Is there anyone who hasn’t heard the story about how Ratan Tata conceived of the Nano as safe, affordable alternative for Indian families weaving in and out of New Delhi traffic perched precariously on the backs of motorscooters? Or how the famous 1 lakh price (variously valued at anywhere from $2,000 to $2,500, depending on exchange rates) was prompted by an offhand remark to a reporter? (Here’s just one version of that the story, as related by a Tata executive to a Harvard audience last October.) Expectations could not have been more public for what the Sydney Morning Herald’s Amrit Dhillon referred to as “the pop star of the car world.”
But, as pop stars come to understand, fame is fickle. On the one hand, the early hype predictably fueled early demand. On the other, large initial demand required the company to build the car at scale from the outset, which proved publicly problematic when the company ran into problems purchasing land for a new factory in West Bengal. Production for the first 100,000 cars was delayed for more than 18 months.
Then it turned out that the car doesn’t really sell for 1 lakh. In fact, the New York Times reports, a fully equipped Nano sells for only about $800 less than the Suzuki Alto, which “has a bigger engine, more storage space and a longer track record than the Nano.” That last factor is particularly important in the wake of dramatic accounts of some Nanos bursting into flames, an unfortunate irony for a car touted as a “safe.”

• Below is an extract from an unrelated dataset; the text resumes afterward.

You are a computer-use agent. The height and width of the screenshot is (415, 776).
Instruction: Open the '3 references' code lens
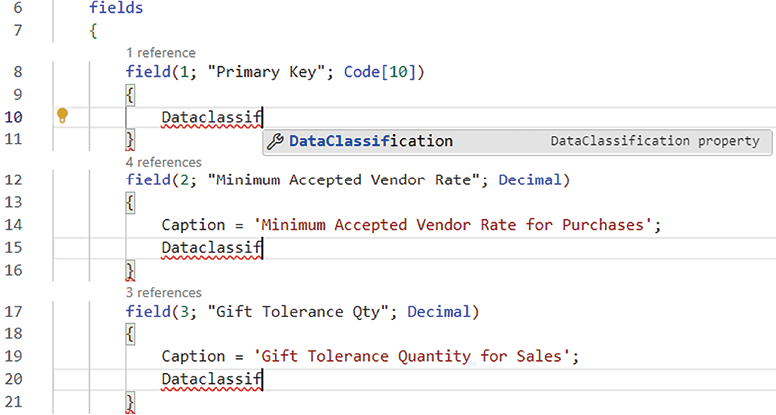click(x=163, y=292)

Nor, it seems, is the car popular with its original target market. Nano customers are not upgrading from motorscooters, Dhillon reports; they’re people looking for a fun, trendy second car for running errands.
A cheap car that’s not really cheap. A safe car whose safety has been questioned. A poor people’s car that poor people aren’t buying. That sounds like a failure, certainly.
But really it’s not. It’s par for the course for almost every breakthrough innovation. There’s nothing unusual about a company having to adjust the price, the production process, the marketing, or even the market of a breakthrough offering. The Nano’s price changes, the new maintenance contract Tata is rolling out to assure buyers of quality, the test drives it’s introducing, the new smaller showrooms, and the new commercials — all widely discussed in the press — should not really be news.
In fact, I can think of only one example of a CEO who pre-announced an innovation that was going to change the world and actually delivered it. That’s Steve Jobs of course. A far more common path to success is the one forged by E Ink, which early on envisioned several potential applications of its printing invention — billboards, radio-paper products, and e-books. Rather than pick one and go for broke, E Ink executives wisely (and quietly) made small-scale bets on all three approaches, spending a little to learn a lot about what would and wouldn’t work and which path it should eventually pursue. Similarly, long before most people had heard of the low-power fridge ChotoKool (or read about it in our HBR article) Godrej & Boyce spent quite some time investigating people’s refrigeration needs, designing and redesigning the product, and redoing its distribution strategy, carefully, slowly, and quietly.
It might not have been easy, but had Tata piloted the Nano quietly, on a small scale, perhaps through a limited production run in a small city like Durgapur in West Bengal or Ranchi in Jharkand, its engineering, pricing, financing, and marketing might have been adjusted far from the limelight to suit the needs of an optimal target customer. Then, like the “overnight sensations” who seem to have acquired instantaneous talent — but in fact spent years quietly perfecting their craft — the Nano might have made its debut to the wider world with less hype and greater effect. It might not have been a 1 lakh car or even an alternative to motorscooters. But when it first appeared in the mainstream, it would have been right product for the right price in the right market.


Matthew J. Eyring is the president of Innosight, a strategy innovation consulting and investment firm with offices in Boston, Singapore, and India.